Governo sanciona lei que cria a Petrobrás

Nacionalistas e até UDN transformam projeto moderado de Vargas em monopólio estatal

O presidente Getúlio Vargas sanciona a lei que cria a Petróleo Brasileiro S/A, a Petrobrás, e institui o monopólio estatal da exploração, extração, refino e transporte de óleo bruto. O projeto já havia tramitado 22 meses na Câmara e no Senado.

A proposta original do governo causou polêmica porque criava a Petrobrás como empresa de economia mista (com 51% de participação do governo) e não instituía o monopólio estatal.

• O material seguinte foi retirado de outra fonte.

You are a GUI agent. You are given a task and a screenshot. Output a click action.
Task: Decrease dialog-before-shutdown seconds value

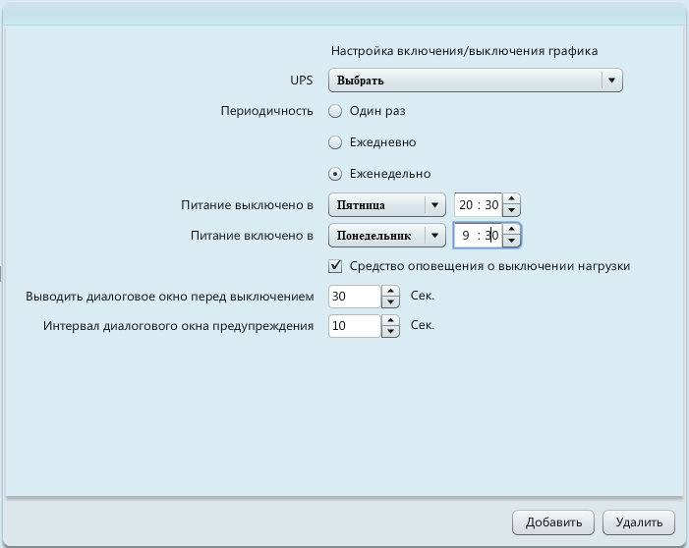pos(390,301)
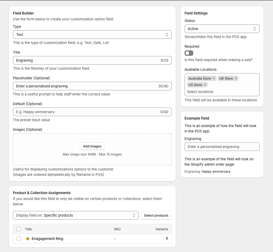Click the Add images button
Image resolution: width=273 pixels, height=252 pixels.
[x=92, y=146]
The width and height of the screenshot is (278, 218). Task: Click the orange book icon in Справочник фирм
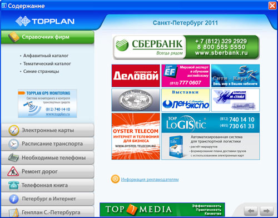tap(14, 37)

Ao enviar ao Congresso um projeto moderado, Getúlio, ele próprio favorável ao controle estatal da produção petrolífera, correu um risco calculado. Queria provocar a reação dos setores nacionalistas e abrir um intenso debate na sociedade.

Sua estratégia deu certo: o projeto, ao não defender claramente o monopólio, provocou forte reação dos setores nacionalistas. O general Felicíssimo Cardoso — presidente do Centro de Estudos e Defesa do Petróleo e da Economia Nacional (Cedpen), entidade que unificava o movimento “O Petróleo É Nosso” — chegou a acusar o governo de atender aos interesses da norte-americana Standart Oil.

Mas a estratégia de Getúlio também teve resultados inesperados. A UDN, partido que fazia visceral oposição ao governo, acreditando que poderia desgastar o presidente no episódio, abandonou a defesa histórica da participação do capital privado e assumiu a bandeira do controle estatal.

Getúlio manteve durante algum tempo sua proposta moderada e aguardou que um parlamentar independente apresentasse mudanças ao projeto, dando-lhe caráter claramente nacionalista e estatista. Isso foi feito em janeiro de 1952, pelo deputado Eusébio Rocha (PTB-SP).

Após longos debates, sucessivas emendas e negociações intermediadas por Gustavo Capanema, líder da maioria, prevaleceu a tese do monopólio estatal.

A Lei nº 2.004/1953, sancionada por Getúlio, garantiu ao Estado a exploração, extração, refino e transporte de óleo bruto.